As described above, according to the present invention, as a smooth control of a desulfurization device of a flue gas treatment system of a coal boiler, particularly a power generation boiler, the sulfur content in coal of a boiler fuel for coal-fired power is clarified, and the boiler Air supply, which is the operating factor of
Since the set value of the coal supply is used as an adjustment signal for the solid particle supply speed of the desulfurization unit, the desulfurization unit can be controlled in advance of changes in boiler load and changes in coal type, reducing the sulfur concentration in the exhaust gas. it can.

BRIEF DESCRIPTION OF THE DRAWINGS FIG. 1 is a system diagram showing an outline of a boiler system in one embodiment of the present invention, FIG. 2 is a graph showing a relationship between a sulfur content in coal and an SO ₂ concentration in exhaust gas, FIG. 3 is a graph showing the following relationship of each factor when this embodiment is applied to a limestone-gypsum method desulfurization apparatus, FIG. 4 is a schematic diagram of a limestone-gypsum method desulfurization apparatus, and FIG. 5 uses solid particles. FIG. 6 is a graph showing a change in desulfurization rate with a change in load when this embodiment is applied to a moving bed desulfurization apparatus. FIG. 6 is a schematic diagram of the moving bed desulfurization apparatus. 2 boiler, 4 denitrifier, 8,36 desulfurizer, 10 coal, 12,22 exhaust gas, 16 sulfur analyzer, 18 sulfur analysis value signal, 20 boiler Operating factor signal, 24: exhaust gas property signal, 26: arithmetic unit, 28: control signal, 30: controller.

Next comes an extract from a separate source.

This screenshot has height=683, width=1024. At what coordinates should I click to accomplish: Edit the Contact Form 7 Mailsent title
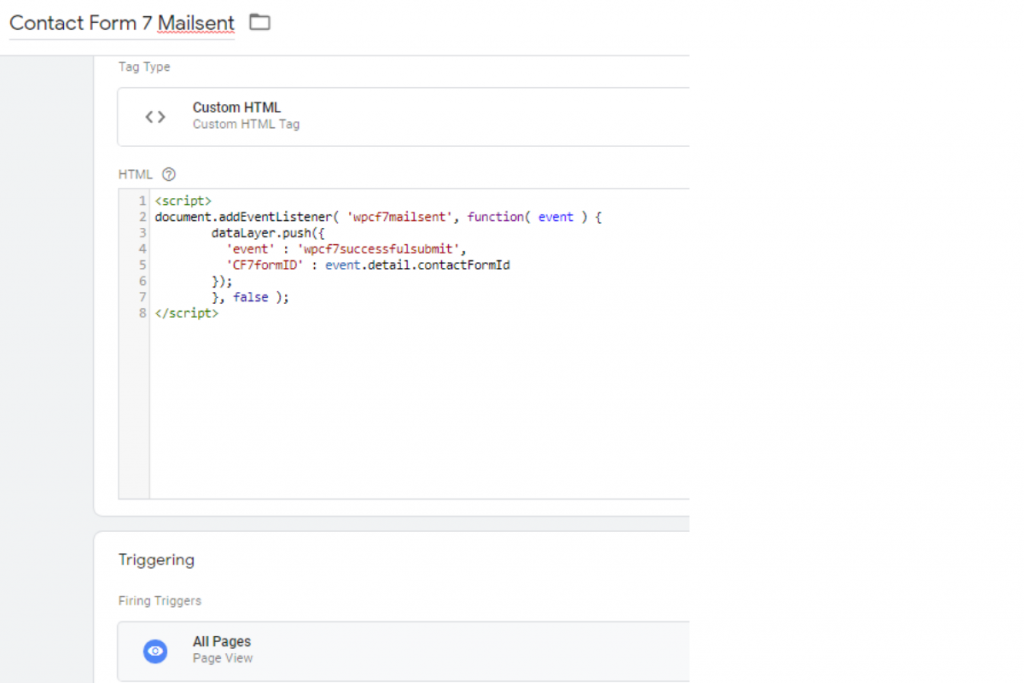pyautogui.click(x=120, y=22)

 ──────────────────────────────────────────────────の Continued on the front page (72) Inventor Ichiichi Saito 4026 Kuji-cho, Hitachi City, Ibaraki Prefecture Inside Hitachi, Ltd. Inside the laboratory (72) Inventor Shigeru Nozawa 6-9 Takara-cho, Kure City, Hiroshima Prefecture Inside the Kure Factory of Babcock Hitachi Ltd. (56) References JP-A-63-315131 (JP, A) JP-A-63-224719 (JP) , A) JP-A-64-47426 (JP, A)

Claims (1)

(57) [Claims] A moving bed flue gas desulfurization apparatus for bringing solid particles into contact with flue gas from a coal boiler, and absorbing or adsorbing sulfur oxides in the flue gas to the solid particles to reduce the sulfur oxide concentration. In a method for operating a coal boiler comprising: based on set values or measured values of operation factors such as a coal amount and an air supply amount for controlling a combustion state of the coal boiler, and an analysis value of a sulfur content rate in the coal Controlling the solid particle feed rate in the moving bed flue gas desulfurization unit according to the value, and detecting the sulfur oxide concentration in the flue gas at the entrance of the moving bed flue gas desulphurization unit and the detected value of the amount of sulfur contained in the coal. A coal boiler wherein a value based on an analysis value of the rate is corrected, if necessary, and a control signal based on the corrected value is used as a setting signal of a solid particle supply speed in the moving bed flue gas desulfurization apparatus. Driving method.